La alegría de vivir

En su magnífico Diccionario filosófico, Fernando Savater aclara: “La alegría no es la conformidad alborozada con lo que ocurre en la vida, sino con el hecho de vivir”. Algo similar afirma Robert Louis Stevenson: “Hablando con propiedad, no es la vida lo que amamos, sino vivir”. Escribió Jorge Guillén.

Respiro, y el aire en mis pulmones

ya es saber, ya es amor, ya es alegría.

            Saberme vivo, sentirme vivo, vivir me llena de júbilo. No se lo diga a nadie, lector, pues no quiero despertar envidias, pero no hay ser humano más jubiloso que yo, y eso se lo debo simplemente a que estoy vivo, a que, por decirlo con palabras de Guillén, el aire en mis pulmones ya es saber, ya es amor, ya es alegría.

            Al amar intensamente el hecho de vivir, no puedo dejar de sentir desasosiego ante la certeza de la muerte. Comparto ardientemente el deseo de Elías Canetti de que lográramos abolir a esa putilla del rubor helado, como le llamó José Gorostiza, siempre y cuando, claro, conserváramos todas las facultades que nos permiten disfrutar de la vida.

            Mientras estemos vivos estamos venciendo a la depredadora implacable. Día a día alcanzamos esa victoria, más celebrable aún porque nos sabemos frágiles y vulnerables, porque no dejan de rondarnos peligros que pueden ocasionar nuestro aniquilamiento: enfermedades, crímenes, fenómenos naturales devastadores, accidentes, catástrofes de toda índole.

            Abundan los sabios que enseñan que en un mundo tan lleno de atrocidades hay que ser demasiado egoísta y provocativamente frívolo para sentirse contento. ¿Cómo se puede estar risueño rodeados de tanta miseria, de tanta injusticia, de tanta crueldad, de tantas cosas aciagas? La insatisfacción, la amargura y el desencanto y la denigración de la vida han sido las reacciones comunes, en todas las épocas, ante la realidad que no se compadece de los más desdichados, y hasta suele ensañarse con ellos.

            En alguna ocasión, siendo presidente de la Comisión de Derechos Humanos de la hoy Ciudad de México, en una reunión con militantes de ONG, ninguno con cara alegre, le pregunté a uno, de talante exageradamente agrio, si se sentía mal. Me contestó que nadie debía sentirse a gusto mientras hubiera tortura, prisión injusta, impunidad, pobreza, abuso de poder, maltrato a los niños y las mujeres, etcétera.

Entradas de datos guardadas
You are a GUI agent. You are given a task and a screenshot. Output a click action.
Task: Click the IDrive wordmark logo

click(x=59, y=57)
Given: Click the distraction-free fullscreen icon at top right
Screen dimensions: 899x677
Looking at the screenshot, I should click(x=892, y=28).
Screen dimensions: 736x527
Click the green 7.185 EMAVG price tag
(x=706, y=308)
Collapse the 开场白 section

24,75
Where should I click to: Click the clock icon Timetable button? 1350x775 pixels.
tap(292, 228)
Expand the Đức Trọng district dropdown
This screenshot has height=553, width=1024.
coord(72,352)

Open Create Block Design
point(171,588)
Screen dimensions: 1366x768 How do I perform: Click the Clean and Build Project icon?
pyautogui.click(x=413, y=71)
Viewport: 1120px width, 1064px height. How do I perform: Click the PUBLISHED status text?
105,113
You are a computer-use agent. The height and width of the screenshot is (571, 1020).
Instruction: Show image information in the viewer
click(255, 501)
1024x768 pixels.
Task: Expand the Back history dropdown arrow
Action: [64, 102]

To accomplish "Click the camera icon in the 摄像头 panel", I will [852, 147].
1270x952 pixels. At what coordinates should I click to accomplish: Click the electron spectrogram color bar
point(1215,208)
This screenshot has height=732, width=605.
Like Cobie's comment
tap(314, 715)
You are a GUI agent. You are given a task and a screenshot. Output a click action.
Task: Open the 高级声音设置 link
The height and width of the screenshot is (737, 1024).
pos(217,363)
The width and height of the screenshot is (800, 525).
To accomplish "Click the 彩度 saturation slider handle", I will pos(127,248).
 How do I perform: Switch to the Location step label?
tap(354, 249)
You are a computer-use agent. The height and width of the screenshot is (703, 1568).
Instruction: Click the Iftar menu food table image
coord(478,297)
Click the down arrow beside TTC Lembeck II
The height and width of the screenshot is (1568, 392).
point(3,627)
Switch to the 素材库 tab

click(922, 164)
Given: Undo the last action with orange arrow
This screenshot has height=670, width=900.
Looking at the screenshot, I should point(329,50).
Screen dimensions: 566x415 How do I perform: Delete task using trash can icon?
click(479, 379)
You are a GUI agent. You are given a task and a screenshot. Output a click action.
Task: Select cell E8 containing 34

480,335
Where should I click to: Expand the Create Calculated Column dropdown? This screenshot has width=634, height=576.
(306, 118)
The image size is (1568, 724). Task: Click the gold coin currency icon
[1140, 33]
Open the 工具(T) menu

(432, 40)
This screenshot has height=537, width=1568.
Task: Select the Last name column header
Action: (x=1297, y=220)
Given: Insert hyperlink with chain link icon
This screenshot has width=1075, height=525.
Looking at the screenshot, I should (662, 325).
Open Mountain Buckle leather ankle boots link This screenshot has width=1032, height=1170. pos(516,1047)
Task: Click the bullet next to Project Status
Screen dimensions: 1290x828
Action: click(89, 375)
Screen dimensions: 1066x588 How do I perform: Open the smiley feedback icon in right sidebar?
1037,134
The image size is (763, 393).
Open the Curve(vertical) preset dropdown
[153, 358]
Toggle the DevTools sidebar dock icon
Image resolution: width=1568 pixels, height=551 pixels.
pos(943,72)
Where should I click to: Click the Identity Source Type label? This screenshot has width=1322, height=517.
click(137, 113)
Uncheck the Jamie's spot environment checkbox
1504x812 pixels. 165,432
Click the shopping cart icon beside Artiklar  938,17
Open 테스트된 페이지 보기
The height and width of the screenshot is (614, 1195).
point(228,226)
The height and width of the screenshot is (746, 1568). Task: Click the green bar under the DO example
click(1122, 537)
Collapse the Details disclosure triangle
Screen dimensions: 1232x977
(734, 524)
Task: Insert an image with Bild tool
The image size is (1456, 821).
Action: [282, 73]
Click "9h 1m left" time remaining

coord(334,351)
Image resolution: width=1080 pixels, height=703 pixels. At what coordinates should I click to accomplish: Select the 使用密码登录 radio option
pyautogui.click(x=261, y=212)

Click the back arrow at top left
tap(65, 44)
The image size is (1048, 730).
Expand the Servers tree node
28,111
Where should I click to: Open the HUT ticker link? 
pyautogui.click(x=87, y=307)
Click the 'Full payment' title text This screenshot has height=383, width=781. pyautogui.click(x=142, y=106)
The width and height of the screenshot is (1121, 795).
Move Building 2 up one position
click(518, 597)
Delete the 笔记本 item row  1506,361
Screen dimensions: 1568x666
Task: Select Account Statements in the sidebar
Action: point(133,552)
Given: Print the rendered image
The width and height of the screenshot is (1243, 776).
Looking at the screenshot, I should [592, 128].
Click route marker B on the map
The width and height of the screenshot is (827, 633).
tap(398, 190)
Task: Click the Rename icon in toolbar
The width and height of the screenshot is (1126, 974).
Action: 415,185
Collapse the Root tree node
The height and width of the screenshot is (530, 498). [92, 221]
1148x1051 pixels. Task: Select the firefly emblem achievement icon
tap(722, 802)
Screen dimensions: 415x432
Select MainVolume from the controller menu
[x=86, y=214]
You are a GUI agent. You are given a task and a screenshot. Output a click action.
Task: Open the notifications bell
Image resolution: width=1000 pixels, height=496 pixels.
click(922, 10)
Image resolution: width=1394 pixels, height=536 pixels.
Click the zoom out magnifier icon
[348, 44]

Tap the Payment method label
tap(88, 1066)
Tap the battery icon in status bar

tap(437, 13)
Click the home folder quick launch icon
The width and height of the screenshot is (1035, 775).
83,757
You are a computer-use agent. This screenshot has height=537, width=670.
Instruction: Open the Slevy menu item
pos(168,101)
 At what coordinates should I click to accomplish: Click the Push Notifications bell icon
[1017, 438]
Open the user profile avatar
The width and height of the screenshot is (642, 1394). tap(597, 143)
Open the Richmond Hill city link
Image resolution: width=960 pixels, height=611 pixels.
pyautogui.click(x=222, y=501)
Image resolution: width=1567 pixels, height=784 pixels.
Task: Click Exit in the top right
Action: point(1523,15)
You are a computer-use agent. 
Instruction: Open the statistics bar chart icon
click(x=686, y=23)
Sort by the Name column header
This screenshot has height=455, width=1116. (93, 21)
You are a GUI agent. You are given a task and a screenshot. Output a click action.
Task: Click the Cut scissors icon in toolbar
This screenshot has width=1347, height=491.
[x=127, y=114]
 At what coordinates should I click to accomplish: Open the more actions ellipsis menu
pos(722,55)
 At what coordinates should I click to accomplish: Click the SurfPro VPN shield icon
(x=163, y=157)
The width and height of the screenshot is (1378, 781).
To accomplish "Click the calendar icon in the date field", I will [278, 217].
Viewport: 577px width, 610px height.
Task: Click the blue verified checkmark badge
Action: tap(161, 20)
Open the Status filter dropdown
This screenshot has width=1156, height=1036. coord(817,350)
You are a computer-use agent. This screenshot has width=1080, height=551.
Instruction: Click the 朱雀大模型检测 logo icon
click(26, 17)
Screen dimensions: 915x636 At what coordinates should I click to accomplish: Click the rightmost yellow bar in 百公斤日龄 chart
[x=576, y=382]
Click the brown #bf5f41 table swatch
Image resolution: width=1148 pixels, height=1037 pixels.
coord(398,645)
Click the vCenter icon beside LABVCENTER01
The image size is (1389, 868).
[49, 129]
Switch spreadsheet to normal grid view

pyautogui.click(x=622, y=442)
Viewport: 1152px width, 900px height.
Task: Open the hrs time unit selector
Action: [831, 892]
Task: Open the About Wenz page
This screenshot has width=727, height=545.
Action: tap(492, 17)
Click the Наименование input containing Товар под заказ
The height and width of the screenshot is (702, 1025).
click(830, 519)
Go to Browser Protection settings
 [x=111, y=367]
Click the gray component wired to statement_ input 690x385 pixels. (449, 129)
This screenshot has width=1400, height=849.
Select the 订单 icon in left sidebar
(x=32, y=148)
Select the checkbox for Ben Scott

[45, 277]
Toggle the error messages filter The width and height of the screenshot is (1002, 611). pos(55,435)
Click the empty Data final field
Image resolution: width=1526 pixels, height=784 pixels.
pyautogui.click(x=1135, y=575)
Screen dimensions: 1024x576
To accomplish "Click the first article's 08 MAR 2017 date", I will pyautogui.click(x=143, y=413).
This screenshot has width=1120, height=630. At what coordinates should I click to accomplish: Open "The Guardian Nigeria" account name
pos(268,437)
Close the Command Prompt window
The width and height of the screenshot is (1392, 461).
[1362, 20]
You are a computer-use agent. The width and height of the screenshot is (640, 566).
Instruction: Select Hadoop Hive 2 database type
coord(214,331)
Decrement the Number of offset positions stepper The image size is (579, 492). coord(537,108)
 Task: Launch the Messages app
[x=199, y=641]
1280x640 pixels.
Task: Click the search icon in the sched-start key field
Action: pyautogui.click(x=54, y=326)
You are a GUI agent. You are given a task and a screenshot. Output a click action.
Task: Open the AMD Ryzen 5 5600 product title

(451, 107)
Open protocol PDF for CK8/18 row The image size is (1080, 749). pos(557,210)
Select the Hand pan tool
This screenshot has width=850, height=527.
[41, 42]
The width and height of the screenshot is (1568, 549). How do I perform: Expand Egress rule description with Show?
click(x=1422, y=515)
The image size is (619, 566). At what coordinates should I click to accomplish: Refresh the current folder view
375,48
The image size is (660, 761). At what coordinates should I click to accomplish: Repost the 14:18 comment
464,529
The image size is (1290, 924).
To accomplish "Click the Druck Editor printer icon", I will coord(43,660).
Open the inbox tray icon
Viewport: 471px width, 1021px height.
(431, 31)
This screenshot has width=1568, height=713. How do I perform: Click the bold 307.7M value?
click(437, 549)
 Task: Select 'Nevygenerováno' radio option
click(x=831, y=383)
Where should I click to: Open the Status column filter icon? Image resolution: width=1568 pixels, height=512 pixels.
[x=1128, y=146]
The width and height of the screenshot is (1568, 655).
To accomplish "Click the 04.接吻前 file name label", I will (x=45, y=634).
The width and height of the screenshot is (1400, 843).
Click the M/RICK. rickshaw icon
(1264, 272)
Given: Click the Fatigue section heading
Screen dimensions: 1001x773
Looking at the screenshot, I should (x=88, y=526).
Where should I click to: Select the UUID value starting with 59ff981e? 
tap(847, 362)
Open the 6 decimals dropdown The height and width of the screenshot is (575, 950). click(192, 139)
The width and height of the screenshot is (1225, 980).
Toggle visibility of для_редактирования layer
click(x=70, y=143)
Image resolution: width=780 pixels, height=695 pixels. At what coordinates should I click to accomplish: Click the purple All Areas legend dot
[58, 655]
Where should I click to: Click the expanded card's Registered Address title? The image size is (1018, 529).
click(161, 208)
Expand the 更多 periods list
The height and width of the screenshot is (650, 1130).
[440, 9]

# [Preguntas]
- a) En el texto sobre la alegría de vivir, ¿a quién se atribuye la frase “Hablando con propiedad, no es la vida lo que amamos, sino vivir”?
- b) Transcribe del texto sobre la alegría de vivir todo lo que va desde “Respiro, y el” hasta “de la vida.”.

# [Resultados por tarea]
- a) A Robert Louis Stevenson.

- b)
Respiro, y el aire en mis pulmones

ya es saber, ya es amor, ya es alegría.

            Saberme vivo, sentirme vivo, vivir me llena de júbilo. No se lo diga a nadie, lector, pues no quiero despertar envidias, pero no hay ser humano más jubiloso que yo, y eso se lo debo simplemente a que estoy vivo, a que, por decirlo con palabras de Guillén, el aire en mis pulmones ya es saber, ya es amor, ya es alegría.

            Al amar intensamente el hecho de vivir, no puedo dejar de sentir desasosiego ante la certeza de la muerte. Comparto ardientemente el deseo de Elías Canetti de que lográramos abolir a esa putilla del rubor helado, como le llamó José Gorostiza, siempre y cuando, claro, conserváramos todas las facultades que nos permiten disfrutar de la vida.